[start of Text provided]

Compute the singular value decomposition (SVD) using your code. Check the consistency of the result by comparing the sign of the first element of SL[:, 0] with the sign of the first element of U[:, 0] from Python's np.linalg.svd.

Here's how you can go about it on your script:

import numpy as np

def manual_svd(array):
    # left singular vectors
    AAT = np.matmul(array, array.T)
    eAAT_values, eAAT_vectors = np.linalg.eig(AAT)
    idx = eAAT_values.argsort()[::-1]  # sorting: largest singular values first
    eAAT_values = eAAT_values[idx]
    eAAT_vectors = eAAT_vectors[:, idx]
    SL = eAAT_vectors

    # Check the sign of the first element
    if np.sign(SL[0, 0]) != np.sign(array[0, 0]):
        SL[:, 0] = -SL[:, 0]  # Apply sign flip if necessary

    # right singular vectors
    ATA = np.matmul(array.T, array)
    eATA_values, eATA_vectors = np.linalg.eig(ATA)
    idx = eATA_values.argsort()[::-1]  # sorting: largest singular values first
    eATA_values = eATA_values[idx]
    eATA_vectors = eATA_vectors[:, idx]
    SR = eATA_vectors.T

    # singular values
    S0 = np.zeros(np.shape(array))
    np.fill_diagonal(S0, np.sqrt(eATA_values), wrap=True)

    # Verify with the sign-corrected SL
    Proof = np.matmul(SL, np.matmul(S0, SR))

    return SL, S0, SR, Proof

# Test your code with different arrays
array1 = np.array([[4, 5, 9], [3, 2, 6]])
array2 = np.array([[3, -1, 4], [1, 5, 9]])

SL1, S0_1, SR1, Proof1 = manual_svd(array1)
SL2, S0_2, SR2, Proof2 = manual_svd(array2)

print("Proof1:")
print(Proof1)
print("Proof2:")
print(Proof2)

This should hopefully help stabilize the outcome and automatically apply the sign flip when necessary.

[end of Text provided]
[start of Material supplied]

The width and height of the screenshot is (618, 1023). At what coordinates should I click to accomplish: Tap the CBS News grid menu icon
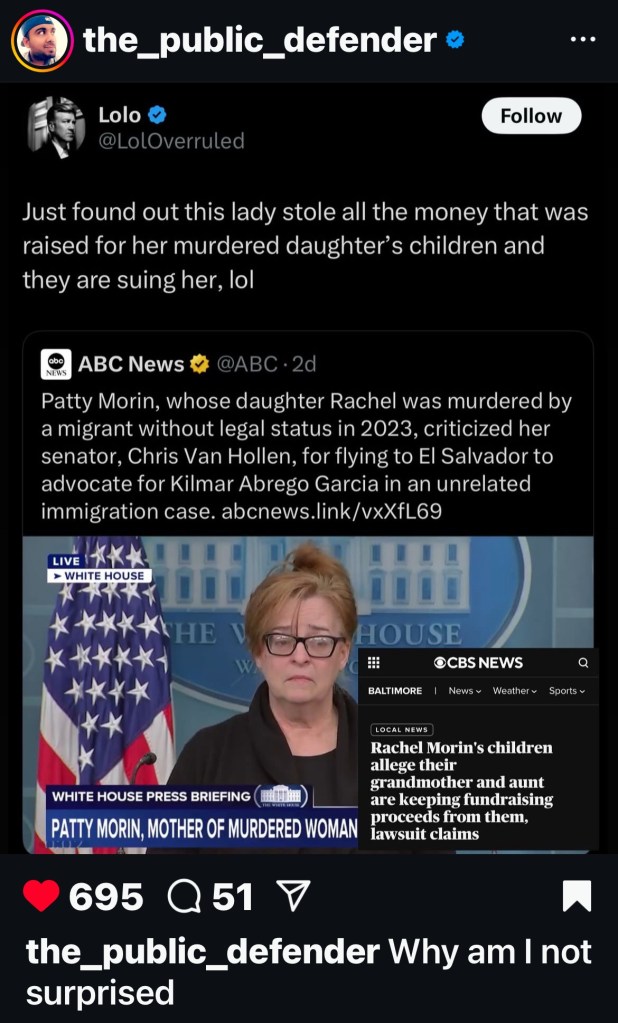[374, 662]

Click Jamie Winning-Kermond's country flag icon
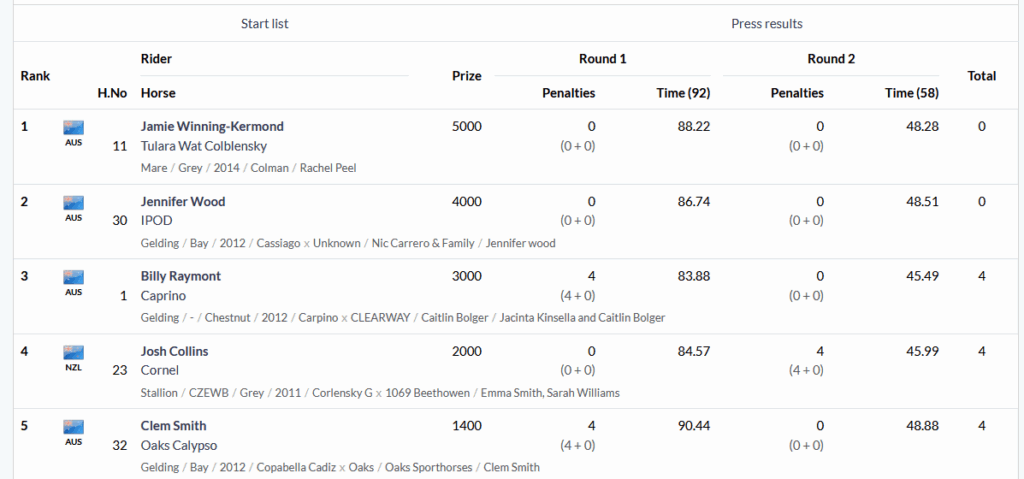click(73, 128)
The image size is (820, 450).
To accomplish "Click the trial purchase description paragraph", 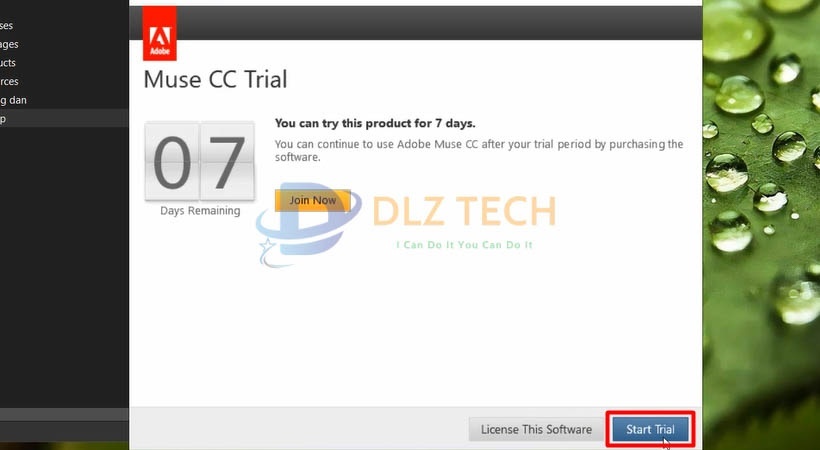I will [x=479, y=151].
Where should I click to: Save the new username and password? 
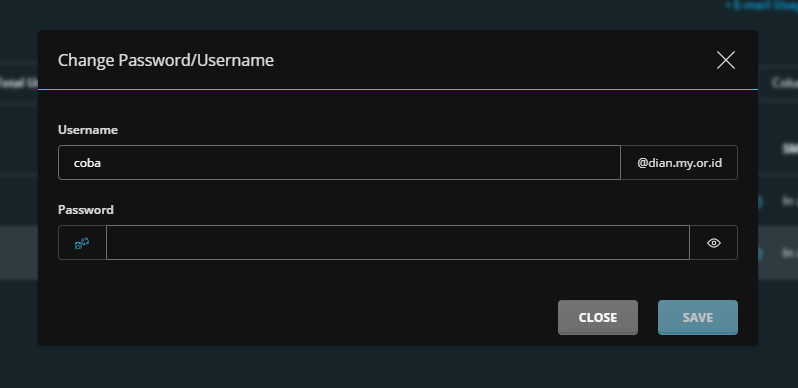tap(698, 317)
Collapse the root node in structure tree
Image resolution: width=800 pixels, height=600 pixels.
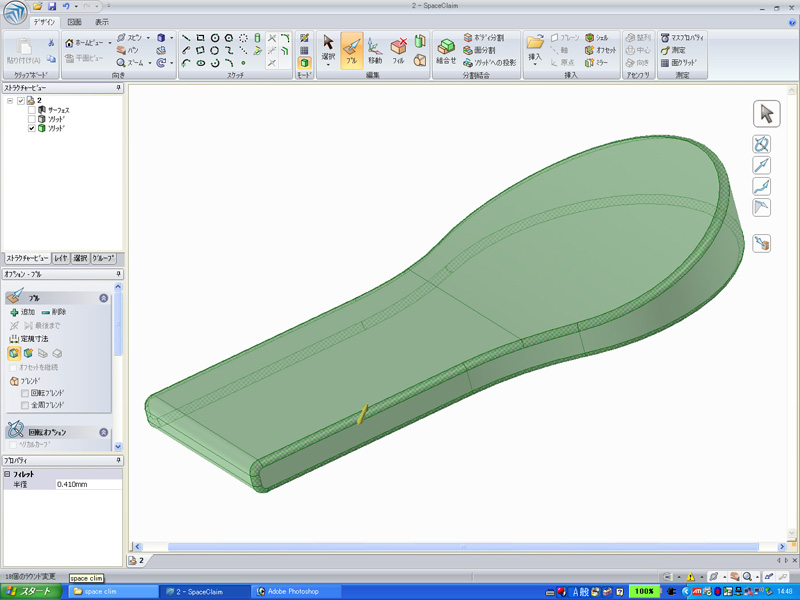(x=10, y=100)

[end of Material supplied]

> [Your task]
Quote the SVD text from "idx = eATA_values.argsort()[::-1]" to "np.matmul(SL, np.matmul(S0, SR))".

> [Result]
idx = eATA_values.argsort()[::-1]  # sorting: largest singular values first
    eATA_values = eATA_values[idx]
    eATA_vectors = eATA_vectors[:, idx]
    SR = eATA_vectors.T

    # singular values
    S0 = np.zeros(np.shape(array))
    np.fill_diagonal(S0, np.sqrt(eATA_values), wrap=True)

    # Verify with the sign-corrected SL
    Proof = np.matmul(SL, np.matmul(S0, SR))